Obscure Metro Files: Mike Duhaney and Lawrence Lozzano
May 19, 2006
As we enter our seventh game this season without a single win, we try to look for positives, be it the five not losses in the first six matches, or the improving defense. And the optimist in us can't help but remember 1999 (wait, it will make sense), a season that started 3-1 (fine, two of those were shootout wins) before a downward spiral sent Metro into soccer hell. So the beginning of the season has no correlation how the rest of it goes (and we can also remember the 3-6 start in 2000, or the 5-1-1 start in 2003...) But where were we? Yes, 1999.
That season, like no other, not even 1996, saw the Metro roster filled with terrible players, as assembled by the coaching genius, Bora Milutinovic. Yet a few of those players had success elsewhere before coming to Metro, before falling on their faces in 1999. Two of those players were Mike Duhaney and Lawrence Lozzano.
Duhaney (sometimes spelled DuHaney) was a Tampa Bay Mutiny draft pick in the inaugural draft. After missing the entire 1996 season due to injury, he came back strong in 1997, and was named Rookie of the Year despite not scoring a goal or an assist for the Mutiny. He was even touted as the US national team's left back of the future. So in 1998, most Metro fans welcomed the mid-season trade that sent Paul Dougherty south (obviously, a spot for Marcelo Vega was needed!) and brought Duhaney north. Of course, like so often with Metro trades, the initial analysis was dead wrong.

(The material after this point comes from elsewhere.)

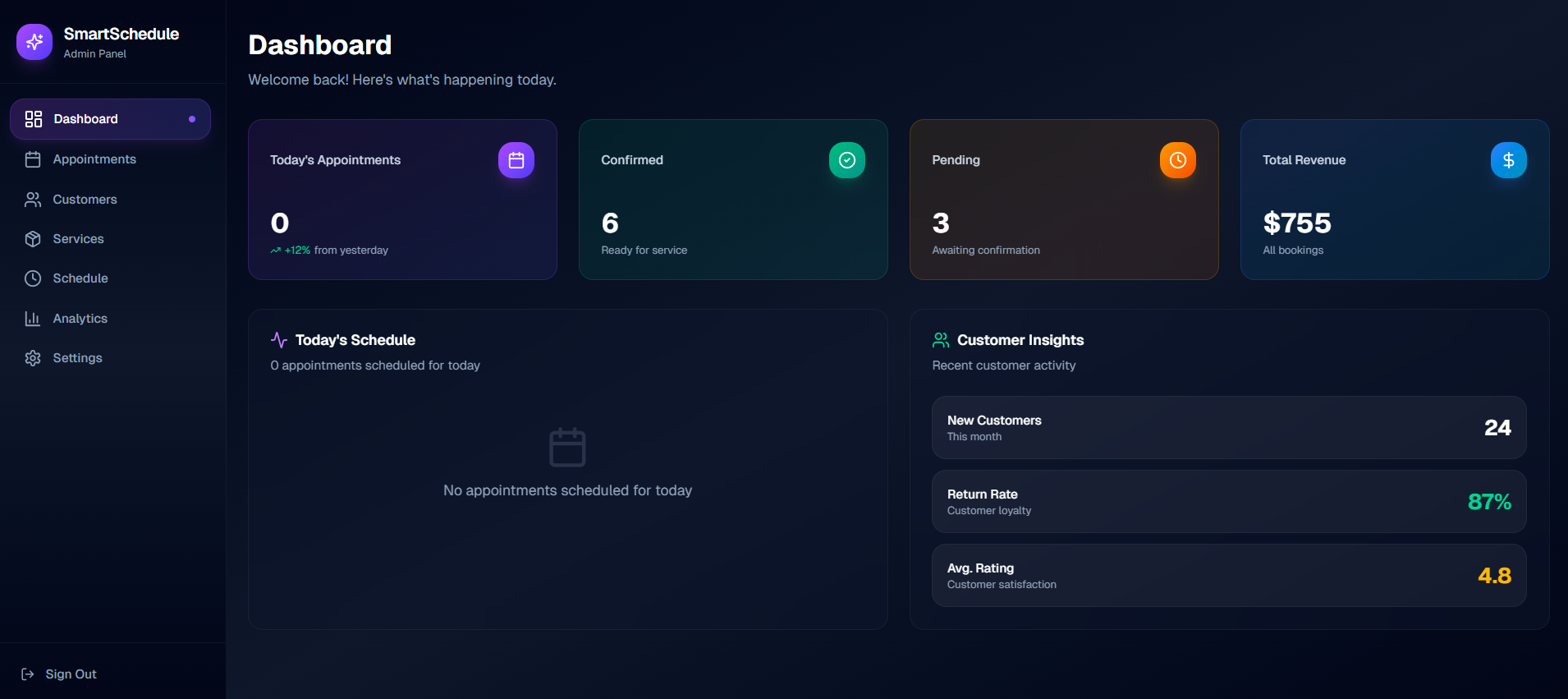Navigate to Schedule in sidebar
The image size is (1568, 699).
click(80, 278)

Duhaney would play 19 games for Metro in all competitions the rest of 1998, starting all but four, mostly at left back. He didn't distinguish himself in one way or another (except with his dyed hair, but then we already had Mike Petke), but the loss of Dougherty was felt more strongly than anyone could have suspected, and Metro plummeted in the standings. Then 1999 came, and Bora decided to move Duhaney into defensive midfield. With Mike's best quality being speed, an asset not necessarily that important for his new position, eyebrows were raised. And they stayed raised as Duhaney was often victimized throughout that crappy year. He played in 20 matches, started 14 (he did score two goals and two assists in his year and a half with Metro), and was shipped after the year to Columbus for the ancient Thomas Dooley. Two nondescript years with the Crew, a stint with Germany's Mainz 05, and he was out of soccer, another one failing to reach his potential.
As opposed to Duhaney, who came to Metro with us excited about his potential, it was obvious that Lozzano was at the tail end of his career. But like Duhaney, his best year in MLS was 1997, when he became one of the first 10-10 men in league history with a ten goal, ten assist season for San Jose (interestingly, Lozzano's MLS career started as a defender at Dallas before a trade to the Clash saw him move to the front). An owner of seven US caps, he was traded to the Galaxy midway through 1998, and was picked up off waivers by Metro midway in 1999, as the season was already spiraling down into oblivion.
Lozzano's versatility was a gift for Metro... Well, not really a gift, since this is 1999 we're talking about. Lozzano's versatility was useful for Metro, as he played some at forward, defense, and midfield, while not being as horrid as others, but also not distinguishing himself in any way (but as far as 1999 goes, not distinguishing yourself is actually a positive). He scored in the year's last game, a 2:1 loss to New England (his only goal in 13 games for Metro), and was sent off to that neverland where so many ex-Metros end up in February of 2000.
So maybe if we try to remember how horrible 1999 was, we'll think better about this season... Right?